Sa formation d’officier s’étale de janvier 1939 à juillet 1941. Son parcours le mène ensuite aux États-Unis, où il suit les cours avancés d’infanterie à Fort Benning, en Géorgie. Tandis que certains de ses frères d'armes s’envolent pour l’Alabama pour se former au combat aérien, Mervilus affirme son profil d'intellectuel militaire.

En 1951, alors qu'il officie comme bibliothécaire et instructeur en topographie à l’Académie militaire, il obtient une bourse d’études pour l’Espagne. Des archives de l’Université de Salamanque, consultées en 2020, révèlent qu’il y côtoya les sommités des lettres ibériques : Ramón Menéndez Pidal, Fernando Lázaro Carreter, ou encore le futur prix Nobel Camilo José Cela.

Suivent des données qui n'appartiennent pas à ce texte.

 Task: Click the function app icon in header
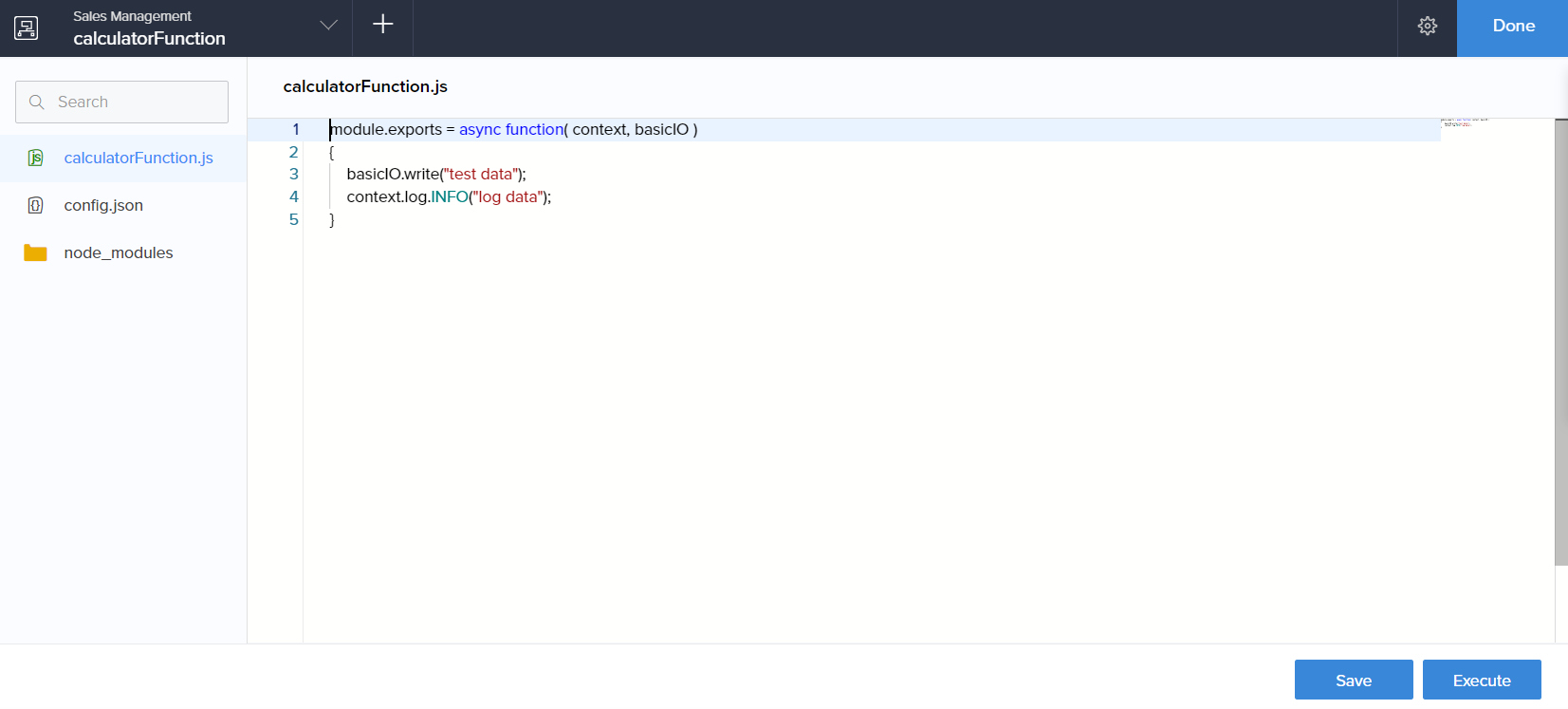pyautogui.click(x=27, y=28)
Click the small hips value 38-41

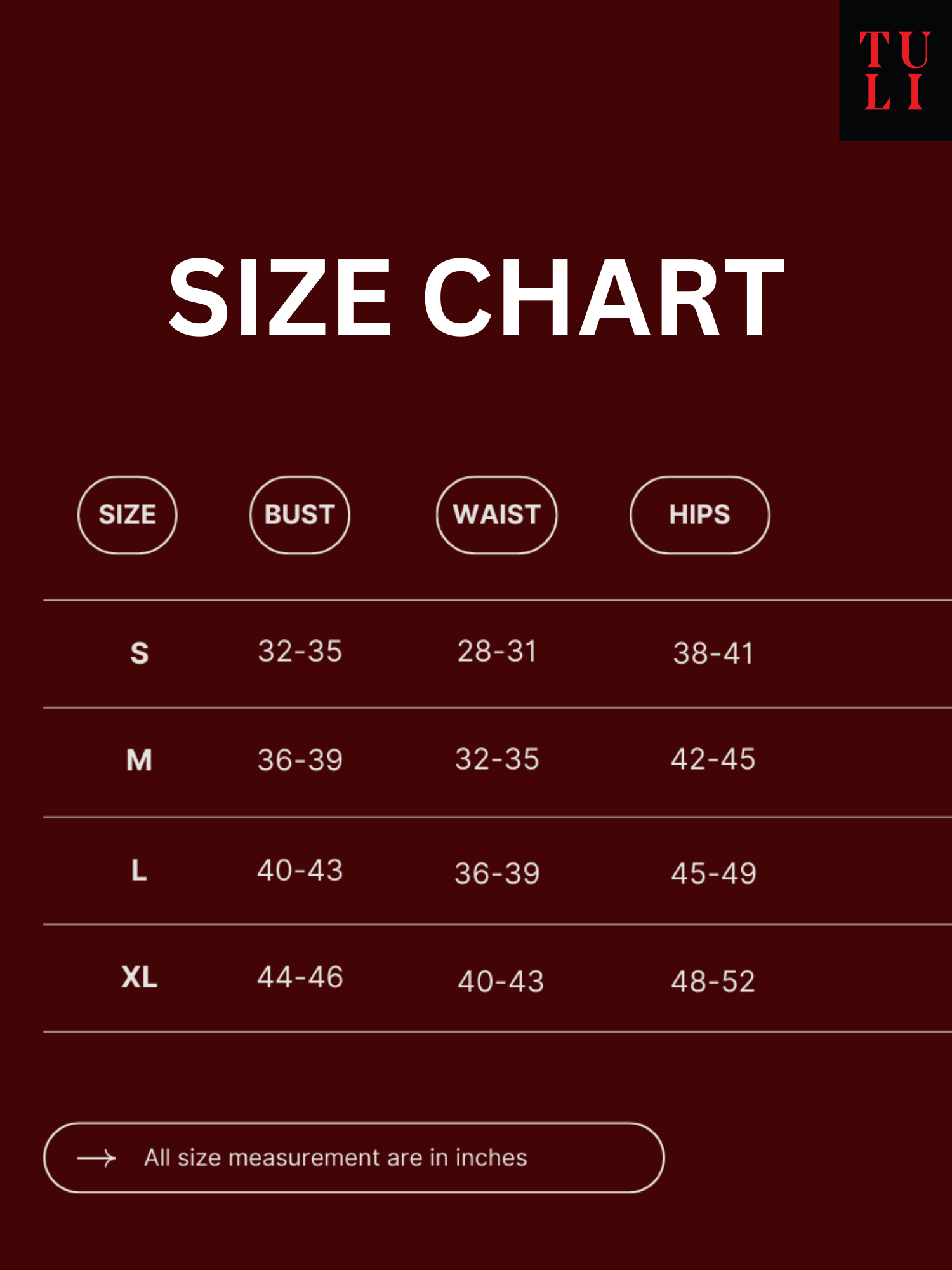click(713, 653)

Un officier d'État et de plume

Le capitaine Mervilus ne se contente pas des casernes. Du 14 juin au 22 octobre 1957, il dirige le département du Commerce et de l’Économie nationale. Au sein des forces armées, il gravit les échelons jusqu’au grade de colonel, occupant les fonctions de directeur adjoint de l’Académie militaire d’Haïti sous les commandements successifs des colonels Marcel Colon et Harry Neptune.

Sa plume marque également l’histoire de l’institution. En septembre 1945, il co-signe avec le sous-lieutenant Raymond Lafontant le premier article de référence consacré à l’Académie dans la revue Les Cahiers d’Haïti. Ce texte fondateur de dix pages, initié par le major Levelt — futur général —, reste un document précieux pour l'histoire militaire du pays.

Le « maître » polyglotte

Homme de culture et polyglotte émérite, Mervilus brille par ses talents de traducteur. Le Dr Pierre Montès rapporte qu’en 1966, lors d'une réception au Palais national, il assura l'interprétation consécutive des discours du président François Duvalier et de l'invité d’honneur, Galo Plaza Lasso. Impressionné par la virtuosité du colonel, l'ancien président équatorien et futur secrétaire général de l'OEA brisa le protocole pour le féliciter publiquement.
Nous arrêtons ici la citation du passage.